日産自動車は、25年決算で6708億円の赤字(昨年は4266憶円の黒字)を出すことになり、国内の5工場を始め、7工場の閉鎖を決めた。と報道されています。「健全経営」にするためと言うことですが、工場を閉鎖して2万人の従業員を大量に解雇し、赤字脱却を図り、健全経営にして外国人社長を始めとする役員の報酬を確保しようというのでしょうか。
資本主義社会での企業経営は、利益(配当・役員報酬)追求のために投資を行い、工場を作り大量の売れる商品を生産して利益を出さなければ企業経営は成り立ちません。

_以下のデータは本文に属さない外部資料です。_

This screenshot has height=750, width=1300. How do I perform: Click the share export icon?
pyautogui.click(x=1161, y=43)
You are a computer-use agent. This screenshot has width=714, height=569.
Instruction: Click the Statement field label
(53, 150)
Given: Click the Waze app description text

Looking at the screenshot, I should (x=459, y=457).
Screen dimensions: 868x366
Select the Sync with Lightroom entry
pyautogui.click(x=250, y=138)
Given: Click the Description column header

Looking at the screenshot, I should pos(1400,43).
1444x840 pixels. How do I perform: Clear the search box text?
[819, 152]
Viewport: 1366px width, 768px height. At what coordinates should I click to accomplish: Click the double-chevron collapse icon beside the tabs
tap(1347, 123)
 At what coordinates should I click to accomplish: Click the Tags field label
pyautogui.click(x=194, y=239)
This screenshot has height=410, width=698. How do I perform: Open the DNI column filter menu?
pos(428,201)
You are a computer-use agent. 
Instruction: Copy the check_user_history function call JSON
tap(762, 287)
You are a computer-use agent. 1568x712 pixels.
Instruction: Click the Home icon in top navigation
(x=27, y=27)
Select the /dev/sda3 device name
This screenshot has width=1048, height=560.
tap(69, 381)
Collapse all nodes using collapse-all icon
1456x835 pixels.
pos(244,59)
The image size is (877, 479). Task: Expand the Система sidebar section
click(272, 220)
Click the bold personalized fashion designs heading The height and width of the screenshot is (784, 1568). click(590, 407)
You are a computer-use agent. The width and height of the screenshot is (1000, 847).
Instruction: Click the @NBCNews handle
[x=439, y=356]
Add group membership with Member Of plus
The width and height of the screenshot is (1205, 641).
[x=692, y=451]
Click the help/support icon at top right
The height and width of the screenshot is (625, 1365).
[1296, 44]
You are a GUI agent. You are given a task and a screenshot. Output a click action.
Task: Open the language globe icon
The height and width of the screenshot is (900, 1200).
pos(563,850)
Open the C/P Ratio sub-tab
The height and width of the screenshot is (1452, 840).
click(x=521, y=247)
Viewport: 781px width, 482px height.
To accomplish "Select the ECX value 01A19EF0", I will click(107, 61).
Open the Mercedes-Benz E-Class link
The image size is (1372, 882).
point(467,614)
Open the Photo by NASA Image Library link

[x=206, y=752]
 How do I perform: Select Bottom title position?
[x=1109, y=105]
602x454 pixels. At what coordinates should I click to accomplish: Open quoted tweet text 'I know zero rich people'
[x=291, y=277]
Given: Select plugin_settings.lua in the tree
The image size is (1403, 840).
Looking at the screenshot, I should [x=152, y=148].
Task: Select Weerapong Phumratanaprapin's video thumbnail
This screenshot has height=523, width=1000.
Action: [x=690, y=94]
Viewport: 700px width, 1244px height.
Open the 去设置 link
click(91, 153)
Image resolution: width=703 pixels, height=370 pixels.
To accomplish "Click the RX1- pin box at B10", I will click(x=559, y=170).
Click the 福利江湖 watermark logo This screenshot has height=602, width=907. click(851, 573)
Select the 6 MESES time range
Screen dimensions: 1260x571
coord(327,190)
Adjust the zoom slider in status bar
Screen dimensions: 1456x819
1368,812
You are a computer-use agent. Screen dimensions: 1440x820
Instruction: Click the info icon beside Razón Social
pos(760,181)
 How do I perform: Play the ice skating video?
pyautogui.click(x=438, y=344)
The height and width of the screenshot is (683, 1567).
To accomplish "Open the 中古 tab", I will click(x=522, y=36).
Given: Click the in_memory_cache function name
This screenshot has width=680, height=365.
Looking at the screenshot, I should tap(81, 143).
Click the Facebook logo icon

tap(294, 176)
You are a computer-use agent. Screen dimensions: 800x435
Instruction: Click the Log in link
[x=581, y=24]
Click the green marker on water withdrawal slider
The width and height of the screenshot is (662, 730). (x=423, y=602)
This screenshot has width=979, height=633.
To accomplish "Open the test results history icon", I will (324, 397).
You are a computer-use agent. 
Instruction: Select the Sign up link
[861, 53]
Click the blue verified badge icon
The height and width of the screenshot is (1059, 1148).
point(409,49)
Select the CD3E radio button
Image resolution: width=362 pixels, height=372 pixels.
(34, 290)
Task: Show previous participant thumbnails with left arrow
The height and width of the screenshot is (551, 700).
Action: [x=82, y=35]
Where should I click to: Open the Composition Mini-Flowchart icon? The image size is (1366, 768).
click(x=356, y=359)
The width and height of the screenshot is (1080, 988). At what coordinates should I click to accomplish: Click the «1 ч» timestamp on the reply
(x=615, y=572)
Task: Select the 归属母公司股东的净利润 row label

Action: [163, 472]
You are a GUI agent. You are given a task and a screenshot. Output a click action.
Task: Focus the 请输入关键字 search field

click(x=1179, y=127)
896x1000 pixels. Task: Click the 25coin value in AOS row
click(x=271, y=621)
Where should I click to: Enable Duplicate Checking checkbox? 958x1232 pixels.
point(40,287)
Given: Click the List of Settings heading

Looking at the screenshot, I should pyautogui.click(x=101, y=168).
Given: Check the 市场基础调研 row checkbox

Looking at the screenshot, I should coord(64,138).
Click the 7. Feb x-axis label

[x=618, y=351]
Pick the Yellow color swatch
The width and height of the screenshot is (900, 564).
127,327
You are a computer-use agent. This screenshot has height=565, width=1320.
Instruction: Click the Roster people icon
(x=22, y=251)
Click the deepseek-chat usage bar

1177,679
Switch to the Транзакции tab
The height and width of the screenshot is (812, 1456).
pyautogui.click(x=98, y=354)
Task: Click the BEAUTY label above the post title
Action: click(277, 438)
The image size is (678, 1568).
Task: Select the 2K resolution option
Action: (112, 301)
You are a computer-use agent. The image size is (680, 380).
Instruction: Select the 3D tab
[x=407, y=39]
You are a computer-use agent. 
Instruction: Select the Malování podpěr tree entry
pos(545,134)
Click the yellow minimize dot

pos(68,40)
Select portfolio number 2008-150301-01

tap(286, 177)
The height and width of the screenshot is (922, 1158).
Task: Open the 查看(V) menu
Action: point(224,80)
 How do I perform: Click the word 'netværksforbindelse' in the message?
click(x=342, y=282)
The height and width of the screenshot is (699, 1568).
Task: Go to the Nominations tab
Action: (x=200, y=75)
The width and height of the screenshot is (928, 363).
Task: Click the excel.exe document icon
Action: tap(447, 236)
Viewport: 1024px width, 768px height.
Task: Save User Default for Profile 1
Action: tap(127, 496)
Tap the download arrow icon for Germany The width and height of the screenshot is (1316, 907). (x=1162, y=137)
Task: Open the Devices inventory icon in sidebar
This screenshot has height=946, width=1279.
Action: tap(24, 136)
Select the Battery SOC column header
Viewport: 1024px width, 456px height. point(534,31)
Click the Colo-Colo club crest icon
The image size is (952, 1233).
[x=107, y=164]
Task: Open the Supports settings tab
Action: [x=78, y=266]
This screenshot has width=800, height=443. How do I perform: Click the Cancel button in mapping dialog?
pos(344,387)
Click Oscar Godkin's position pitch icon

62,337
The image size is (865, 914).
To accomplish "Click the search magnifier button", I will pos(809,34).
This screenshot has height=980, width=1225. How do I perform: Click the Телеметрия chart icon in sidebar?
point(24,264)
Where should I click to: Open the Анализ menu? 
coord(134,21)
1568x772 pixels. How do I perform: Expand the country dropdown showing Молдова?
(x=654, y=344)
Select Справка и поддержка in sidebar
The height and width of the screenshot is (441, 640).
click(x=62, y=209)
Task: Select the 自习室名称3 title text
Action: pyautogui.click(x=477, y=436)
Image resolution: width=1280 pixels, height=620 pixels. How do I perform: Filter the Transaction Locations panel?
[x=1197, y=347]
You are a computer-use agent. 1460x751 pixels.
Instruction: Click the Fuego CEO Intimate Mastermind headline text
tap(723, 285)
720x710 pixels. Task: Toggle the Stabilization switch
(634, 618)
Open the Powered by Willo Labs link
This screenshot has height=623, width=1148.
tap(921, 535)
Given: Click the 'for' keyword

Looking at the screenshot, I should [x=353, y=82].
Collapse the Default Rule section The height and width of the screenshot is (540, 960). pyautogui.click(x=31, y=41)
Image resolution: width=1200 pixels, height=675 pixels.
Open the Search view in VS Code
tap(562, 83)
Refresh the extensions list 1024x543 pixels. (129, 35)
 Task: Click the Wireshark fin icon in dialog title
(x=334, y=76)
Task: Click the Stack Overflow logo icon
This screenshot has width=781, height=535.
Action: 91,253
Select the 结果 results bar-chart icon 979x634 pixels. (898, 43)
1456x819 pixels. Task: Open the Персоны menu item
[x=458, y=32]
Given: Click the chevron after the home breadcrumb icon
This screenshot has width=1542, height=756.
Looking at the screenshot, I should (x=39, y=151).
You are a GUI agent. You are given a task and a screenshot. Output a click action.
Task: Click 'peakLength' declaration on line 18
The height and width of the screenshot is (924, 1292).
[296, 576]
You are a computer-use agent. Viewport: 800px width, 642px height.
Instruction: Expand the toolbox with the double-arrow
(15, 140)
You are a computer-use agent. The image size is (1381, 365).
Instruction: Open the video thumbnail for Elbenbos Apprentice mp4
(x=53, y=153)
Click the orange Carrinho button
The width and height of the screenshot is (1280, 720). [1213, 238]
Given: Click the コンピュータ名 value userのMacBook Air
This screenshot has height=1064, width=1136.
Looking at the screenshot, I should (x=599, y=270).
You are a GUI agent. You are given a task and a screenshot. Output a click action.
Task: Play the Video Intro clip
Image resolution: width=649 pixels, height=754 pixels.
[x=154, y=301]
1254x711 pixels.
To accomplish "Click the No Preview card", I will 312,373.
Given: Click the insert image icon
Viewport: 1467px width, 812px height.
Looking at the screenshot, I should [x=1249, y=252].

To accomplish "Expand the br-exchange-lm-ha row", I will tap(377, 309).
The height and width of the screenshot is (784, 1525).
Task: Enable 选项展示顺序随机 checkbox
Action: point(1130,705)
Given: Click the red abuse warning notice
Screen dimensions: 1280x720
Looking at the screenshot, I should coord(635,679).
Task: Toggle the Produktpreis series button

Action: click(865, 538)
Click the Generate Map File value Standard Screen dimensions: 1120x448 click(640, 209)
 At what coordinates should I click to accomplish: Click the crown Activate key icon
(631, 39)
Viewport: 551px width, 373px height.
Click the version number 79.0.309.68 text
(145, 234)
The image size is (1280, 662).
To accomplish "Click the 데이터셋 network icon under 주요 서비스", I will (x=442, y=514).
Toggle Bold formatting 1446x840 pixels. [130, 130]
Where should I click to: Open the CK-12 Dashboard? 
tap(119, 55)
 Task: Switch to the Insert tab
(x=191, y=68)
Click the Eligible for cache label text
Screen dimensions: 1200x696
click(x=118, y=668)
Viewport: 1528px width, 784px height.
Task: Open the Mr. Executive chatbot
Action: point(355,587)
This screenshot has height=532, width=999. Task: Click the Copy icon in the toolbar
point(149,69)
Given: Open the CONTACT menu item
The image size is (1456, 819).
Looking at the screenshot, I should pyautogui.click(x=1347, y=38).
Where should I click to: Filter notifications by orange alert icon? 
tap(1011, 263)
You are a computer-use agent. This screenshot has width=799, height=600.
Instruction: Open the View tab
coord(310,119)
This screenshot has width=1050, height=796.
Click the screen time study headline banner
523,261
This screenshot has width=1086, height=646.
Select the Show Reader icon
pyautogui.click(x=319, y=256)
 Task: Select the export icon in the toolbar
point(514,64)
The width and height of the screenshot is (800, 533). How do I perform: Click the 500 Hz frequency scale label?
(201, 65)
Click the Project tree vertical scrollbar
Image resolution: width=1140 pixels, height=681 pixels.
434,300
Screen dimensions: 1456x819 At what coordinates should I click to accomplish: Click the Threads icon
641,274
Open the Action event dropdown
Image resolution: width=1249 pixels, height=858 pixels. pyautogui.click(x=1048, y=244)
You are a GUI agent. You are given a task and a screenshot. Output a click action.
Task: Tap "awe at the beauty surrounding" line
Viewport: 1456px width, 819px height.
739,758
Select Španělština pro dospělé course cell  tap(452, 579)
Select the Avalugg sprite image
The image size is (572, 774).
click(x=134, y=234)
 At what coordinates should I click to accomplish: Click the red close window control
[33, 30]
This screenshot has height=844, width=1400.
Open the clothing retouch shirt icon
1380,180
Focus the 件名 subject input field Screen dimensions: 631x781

この大原則を逆さまにして経営者が工夫も努力もせず、儲からないからと言って「企業の経営健全化」を理由に工場を閉鎖し従業員を解雇だけを考えるのは、企業の出発点を否定し、経営陣の報酬をだけを確保するもので、絶対許せるものではありません。
一昔前なら「合理化絶対反対」と大変な労働争議が起きてストライキになったかもしれません。しかし企業の「合理化」は何時の時代も必要で、労働運動の出発点において万人の共感を得るスローガンが必要で「経営者は、会社と労働者を守れ!」はどうでしょう。
それはともかく、経営者は優れた商品を大量に生産・販売することで労働者の生活を守り、社会に有益な商品を作り出し社会を発展させることを求められています。言うなれば企業の生産拠点は、企業発展の出発点ですが、日産は稼働率が低い、などの理由で工場を閉鎖するそうですが、資本を投下した工場を潰すということは努力しない経営者の責任放棄・能力不足でしかありません。昔はトヨタと並ぶ二大自動車メーカーで数多くの名車を生み出してきましたが、カッコよく多くのユーザーに受け入れられ安全・快適な車社会を実現できる力がないことは工場で働く労働者の責任ではありません。経営者の能力が不足していることを証明しているものです。
工場の閉鎖は労働者の生活を困難にするだけでなく、1万9000社のサプライヤーで働く労働者の生活も困難にすることは明らかです。
いま日産の経営陣のすべきことは、創意工夫をこらして売れる車を世界中に供給することでしょう。これができなければ、即刻退陣すべきで、従業員の首を切る前に経営陣の退陣こそ避けて通る事のできない必要な「合理化」でしょう。